We silently dance through the next five songs, until Marguerite, suddenly pulls away halfway through Etta James’s “At Last.”
“Oh my god I’ve gotta go. My cousin’s got a baby shower and...I’m gonna be late. Jesus.” I grab Marguerite by the shoulders.
“Whoa. Can I drop you somewhere?” I nod toward my Camaro and Marguerite rolls her eyes.
“You would drive somethin like that.”
“Hey, I refurbished that myself. Picked up the shell at a junk yard and went from there. Took me two and a half years. So I ‘ain’t all city boy.’”
“Daniel, I gotta say, that’s amazin. I dunno too many people round here who even know how to do that.” Marguerite jogs behind the counter and grabs her jean jacket from underneath it.
“Yeah. I guess I’m pretty good with my hands. Never really thought about it before. Used to make model cars and boats. When I was I high school, I used to build my own radios and probably replaced more fan belts for people than I could count.” Flexing my fingers, I study my hands. Suddenly, I’m struck with a thought.
“We gotta go.” Marguerite grabs my hand and drags me out the door.
“What about those dishes?”
“Terrence’ll just have to deal.” Marguerite hops over the edge of my car, causing her skirt to ride up her thick hips, giving me a welcome glance of her leopard-print panties. I follow her lead and jump in next to her.
“So where we off to.” The engine roars to life as I turn the key and Marguerite points to the right.
“Take a left at the stop sign, then turn right on the fourth street on your left.” Marguerite strokes the leather seat.
“Whatcha think?” I ask as I pull out onto the road.
“Seriously, Daniel. This is real nice.” Marguerite’s hair flies wildly as we whiz down the road.
“Lot better than Cal’s damn bike. I was so afraid I was gonna lose a leg or somethin.”
“Yeah. They can be nasty. I’ve heard some pretty bad stories.” Marguerite settles back in her seat and closes her eyes and smiles.
“So whatcha gonna do now?” I watch the rows of ranch houses and oak trees fly by as we cruise down Fisher Avenue.
“Well, now that I’ve got you in here, I’m gonna drive you to Philadelphia and you can get a job as a waitress and I’ll...”

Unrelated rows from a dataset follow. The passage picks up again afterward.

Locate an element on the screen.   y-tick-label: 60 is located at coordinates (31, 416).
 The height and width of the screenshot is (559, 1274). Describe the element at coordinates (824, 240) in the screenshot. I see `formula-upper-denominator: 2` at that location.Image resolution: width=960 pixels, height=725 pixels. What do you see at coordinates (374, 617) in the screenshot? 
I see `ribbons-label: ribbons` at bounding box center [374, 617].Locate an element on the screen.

“Ha. Ha. Very funny.” Marguerite whips her arm in front of my eyes. “Turn here. Her house’s that yellow one. I wish her husband would paint it. It looks like a goddamn Easter egg.”
I pull up in front of the yellow two-story house bordered by beautiful azalea bushes abloom in purples, reds, and pinks.

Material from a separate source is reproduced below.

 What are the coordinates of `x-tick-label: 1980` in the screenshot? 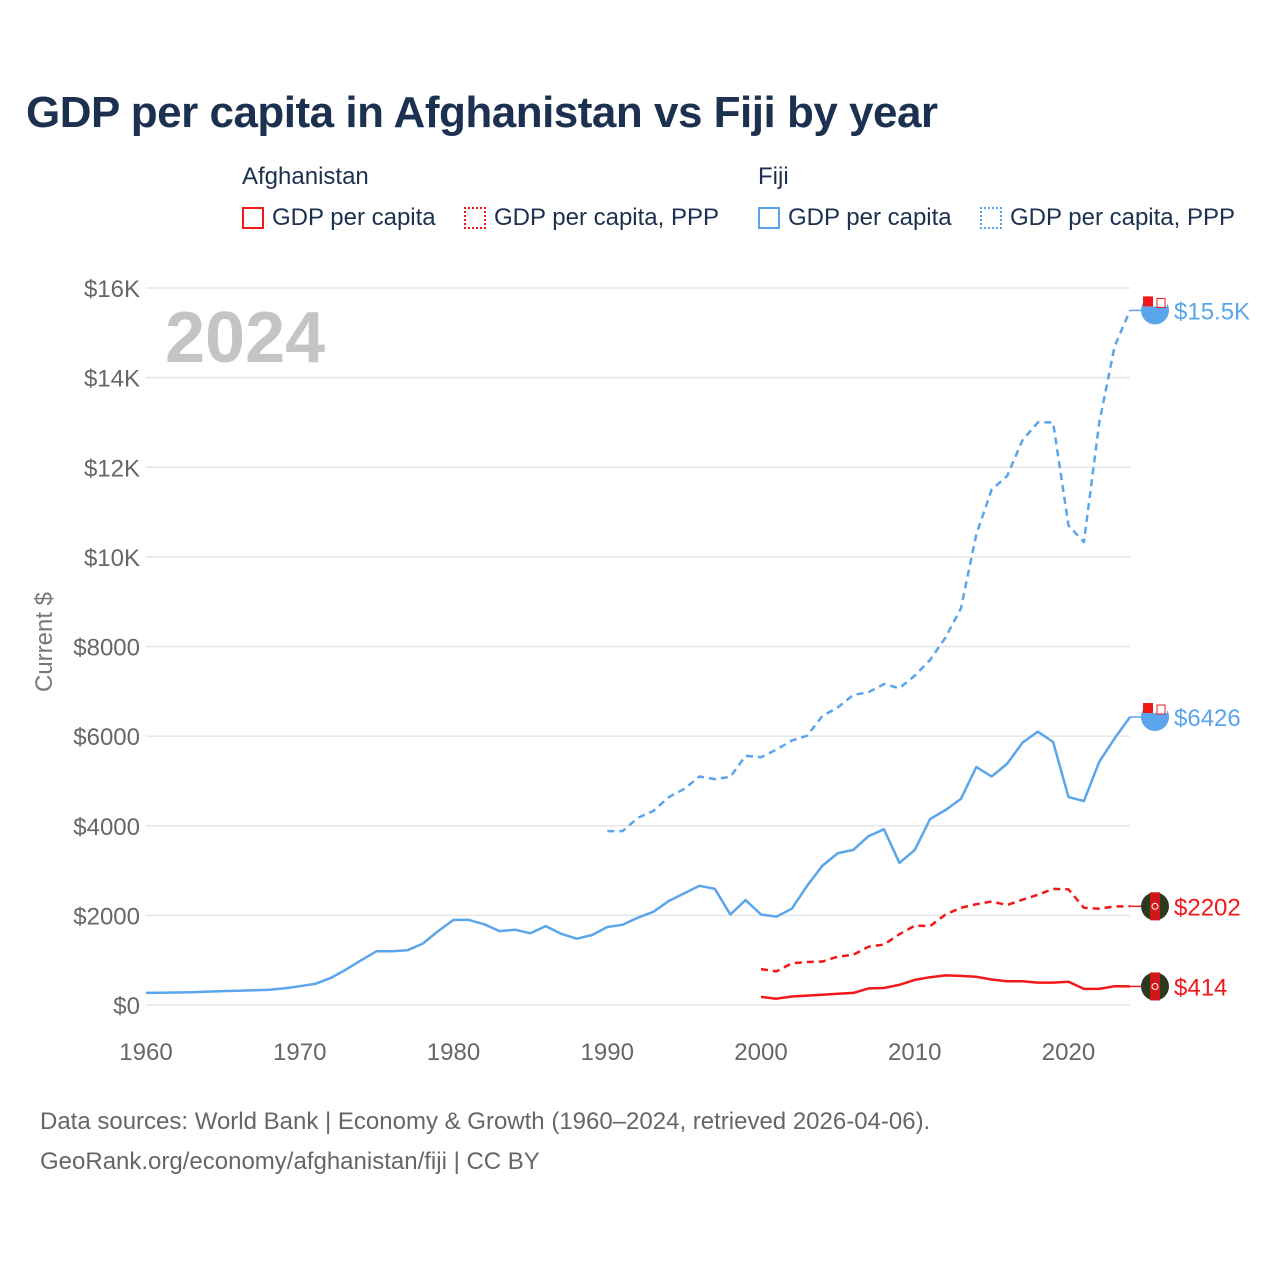 It's located at (454, 1052).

“So whacha gonna do now, Daniel? Keep ridin the high road?” Marguerite opens the door and gets out.
“Probably for a little while. There’s a few apologies I gotta make. Then, who knows. Turns out I’m pretty good with my hands.” I turn off the car and get out, too. We stand inches apart.

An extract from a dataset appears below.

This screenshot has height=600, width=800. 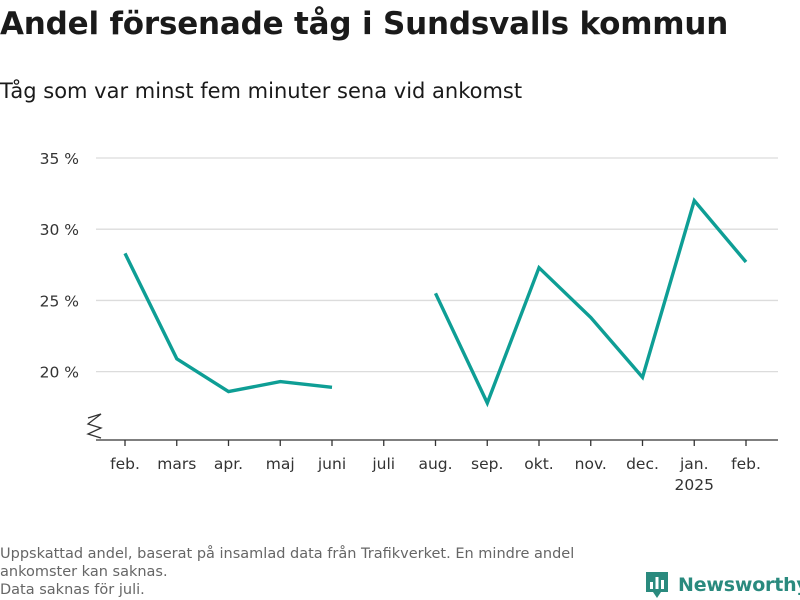 What do you see at coordinates (60, 230) in the screenshot?
I see `y-tick-label: 30 %` at bounding box center [60, 230].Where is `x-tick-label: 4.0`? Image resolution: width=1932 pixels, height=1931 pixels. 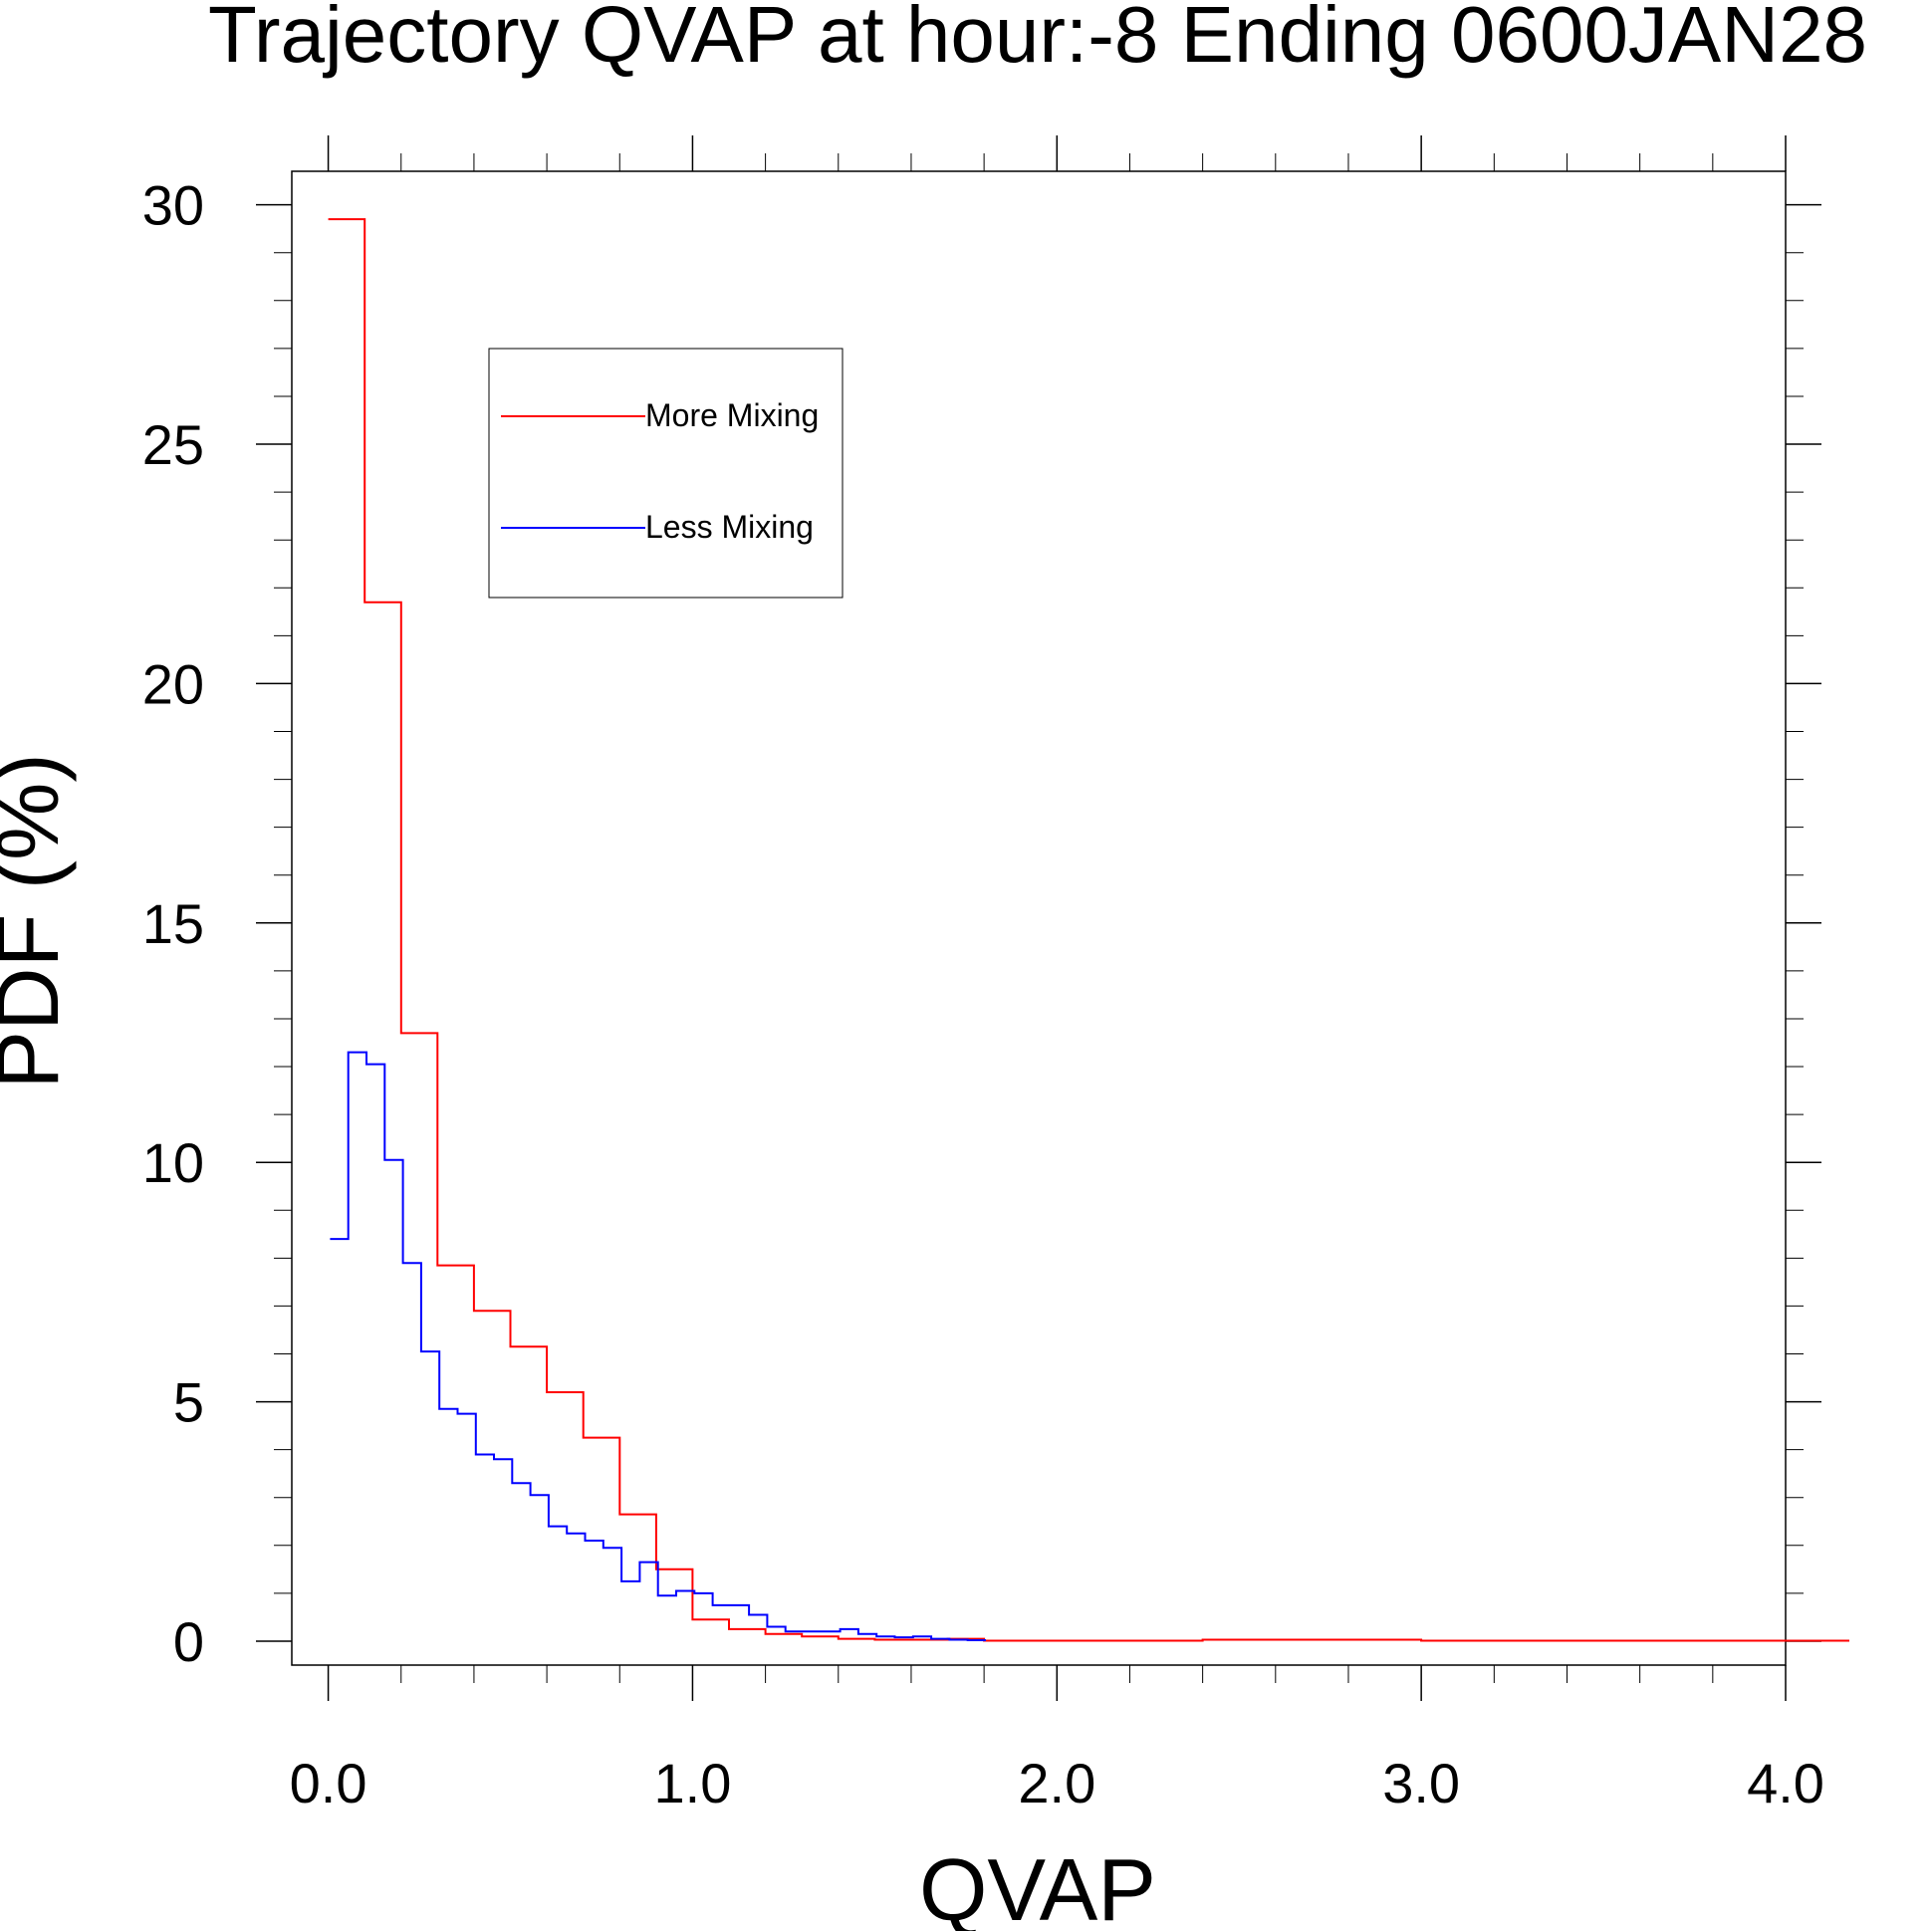 x-tick-label: 4.0 is located at coordinates (1786, 1783).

“What’re you gonna do, Marguerite?”
“Same old. Same old. It ain’t no Philadelphia or New York City or Nashville, but I’m okay with that.” Marguerite rummages around in her jacket pocket and produces a pink envelope with “Kristi” penned on the front in neat cursive. Wrapping my arms around her small waist, I pull her toward me, the rubber soles of her shoes dragging against the cement.
“So I’m assuming coming with me is out of the question.”
“Sorry, Daniel.”
“Well, I guess that’s okay. I’ll just take a piece of your to-go.” I lean in and we passionately kiss. Marguerite pulls away and smiles.
“God, you actually are good at that. Maybe I’ll take back my answer,” murmurs Marguerite. A young woman with short brown hair and wearing fitted dress with purple flowers all over it taps Marguerite on the shoulder.
“Hey Marguerite ”
“Hey Cheryl I’ll see you inside.” Cheryl continues up the sidewalk carrying a white wicker basket full of various baby items.
“Sorry bout that.” Marguerite pulls away. “I should be goin.”
“Yeah, me too. Marguerite...” I pick up her hand and kiss it. “I just want to let you know that you’re a beautiful woman and to tell you thank you.”
“For a few pancakes?”
“Something like that.” I hug Marguerite one last time. Then she scampers up the sidewalk and disappears within a gaggle of woman clamoring to get in the front door.
I rev up my engine and shift into first, taking on the open road once more.